What is needed - Using the records below, find how many lines hold the word "target" and reply with only that number.

(Stored data)
##############################

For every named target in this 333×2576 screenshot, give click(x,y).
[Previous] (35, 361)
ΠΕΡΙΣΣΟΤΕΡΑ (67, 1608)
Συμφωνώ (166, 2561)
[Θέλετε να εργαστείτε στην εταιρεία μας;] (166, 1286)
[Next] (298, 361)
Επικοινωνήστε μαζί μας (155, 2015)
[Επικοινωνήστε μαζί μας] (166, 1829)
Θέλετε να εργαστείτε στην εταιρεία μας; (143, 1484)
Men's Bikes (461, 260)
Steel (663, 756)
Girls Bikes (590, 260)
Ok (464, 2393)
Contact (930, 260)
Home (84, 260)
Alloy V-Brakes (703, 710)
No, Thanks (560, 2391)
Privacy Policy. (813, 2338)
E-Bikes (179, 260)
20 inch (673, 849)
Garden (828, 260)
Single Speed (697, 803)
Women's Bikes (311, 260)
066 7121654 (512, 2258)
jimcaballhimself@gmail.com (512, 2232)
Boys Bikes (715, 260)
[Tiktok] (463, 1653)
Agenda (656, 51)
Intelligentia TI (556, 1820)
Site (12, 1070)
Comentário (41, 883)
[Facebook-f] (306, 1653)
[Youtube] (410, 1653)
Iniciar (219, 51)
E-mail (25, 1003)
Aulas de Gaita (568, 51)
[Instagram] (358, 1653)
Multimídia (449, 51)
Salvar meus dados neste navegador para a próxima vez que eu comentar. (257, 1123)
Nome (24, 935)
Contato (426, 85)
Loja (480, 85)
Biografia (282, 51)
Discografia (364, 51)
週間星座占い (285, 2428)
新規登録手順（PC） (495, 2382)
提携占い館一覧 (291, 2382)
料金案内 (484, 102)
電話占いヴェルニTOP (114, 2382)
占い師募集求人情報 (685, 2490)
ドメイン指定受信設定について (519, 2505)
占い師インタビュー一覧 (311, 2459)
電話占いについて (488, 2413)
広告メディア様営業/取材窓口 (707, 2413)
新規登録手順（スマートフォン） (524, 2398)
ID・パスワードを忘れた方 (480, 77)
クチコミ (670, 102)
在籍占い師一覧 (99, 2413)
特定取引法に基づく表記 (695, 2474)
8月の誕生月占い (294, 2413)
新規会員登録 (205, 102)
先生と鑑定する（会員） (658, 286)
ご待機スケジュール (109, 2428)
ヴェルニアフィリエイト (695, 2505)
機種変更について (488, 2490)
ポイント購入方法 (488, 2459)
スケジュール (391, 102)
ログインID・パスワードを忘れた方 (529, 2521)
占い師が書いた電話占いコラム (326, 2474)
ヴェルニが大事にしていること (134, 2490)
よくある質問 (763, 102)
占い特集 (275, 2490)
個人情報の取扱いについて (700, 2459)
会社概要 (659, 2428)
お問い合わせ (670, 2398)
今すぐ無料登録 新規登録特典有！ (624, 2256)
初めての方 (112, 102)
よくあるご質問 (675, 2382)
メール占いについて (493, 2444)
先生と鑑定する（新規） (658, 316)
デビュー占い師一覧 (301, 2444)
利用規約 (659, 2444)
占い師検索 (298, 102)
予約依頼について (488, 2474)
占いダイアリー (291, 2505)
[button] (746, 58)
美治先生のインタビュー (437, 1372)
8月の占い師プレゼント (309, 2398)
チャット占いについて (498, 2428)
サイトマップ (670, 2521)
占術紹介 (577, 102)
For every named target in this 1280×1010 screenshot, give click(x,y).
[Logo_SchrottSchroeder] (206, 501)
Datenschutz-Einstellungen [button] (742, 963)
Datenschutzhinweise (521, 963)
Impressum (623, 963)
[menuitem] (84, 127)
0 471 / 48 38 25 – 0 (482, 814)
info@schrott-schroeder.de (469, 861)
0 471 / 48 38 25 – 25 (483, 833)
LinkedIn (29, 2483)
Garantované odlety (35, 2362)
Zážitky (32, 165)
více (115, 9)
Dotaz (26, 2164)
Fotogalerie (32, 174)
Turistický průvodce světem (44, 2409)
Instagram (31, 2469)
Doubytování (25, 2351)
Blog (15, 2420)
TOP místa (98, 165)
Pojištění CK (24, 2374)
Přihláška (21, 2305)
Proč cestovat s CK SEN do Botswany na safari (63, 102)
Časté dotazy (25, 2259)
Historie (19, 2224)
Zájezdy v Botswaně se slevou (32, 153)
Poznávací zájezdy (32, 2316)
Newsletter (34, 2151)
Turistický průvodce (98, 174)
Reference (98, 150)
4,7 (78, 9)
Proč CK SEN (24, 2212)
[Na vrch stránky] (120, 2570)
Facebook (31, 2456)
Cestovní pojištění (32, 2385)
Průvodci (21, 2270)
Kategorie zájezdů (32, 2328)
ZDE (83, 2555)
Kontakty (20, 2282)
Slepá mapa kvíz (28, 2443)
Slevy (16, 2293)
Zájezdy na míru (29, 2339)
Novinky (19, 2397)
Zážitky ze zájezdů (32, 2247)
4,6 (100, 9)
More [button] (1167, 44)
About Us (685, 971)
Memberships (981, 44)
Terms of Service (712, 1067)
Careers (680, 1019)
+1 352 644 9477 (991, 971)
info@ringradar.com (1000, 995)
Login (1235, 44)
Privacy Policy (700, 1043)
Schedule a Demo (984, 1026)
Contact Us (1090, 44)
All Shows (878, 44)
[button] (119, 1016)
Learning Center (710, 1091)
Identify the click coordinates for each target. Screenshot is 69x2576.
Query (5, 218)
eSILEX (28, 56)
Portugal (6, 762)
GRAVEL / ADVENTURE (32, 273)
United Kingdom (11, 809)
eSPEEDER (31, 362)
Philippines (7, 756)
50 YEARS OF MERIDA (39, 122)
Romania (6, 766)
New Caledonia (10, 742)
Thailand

##############################

Result of the task - 3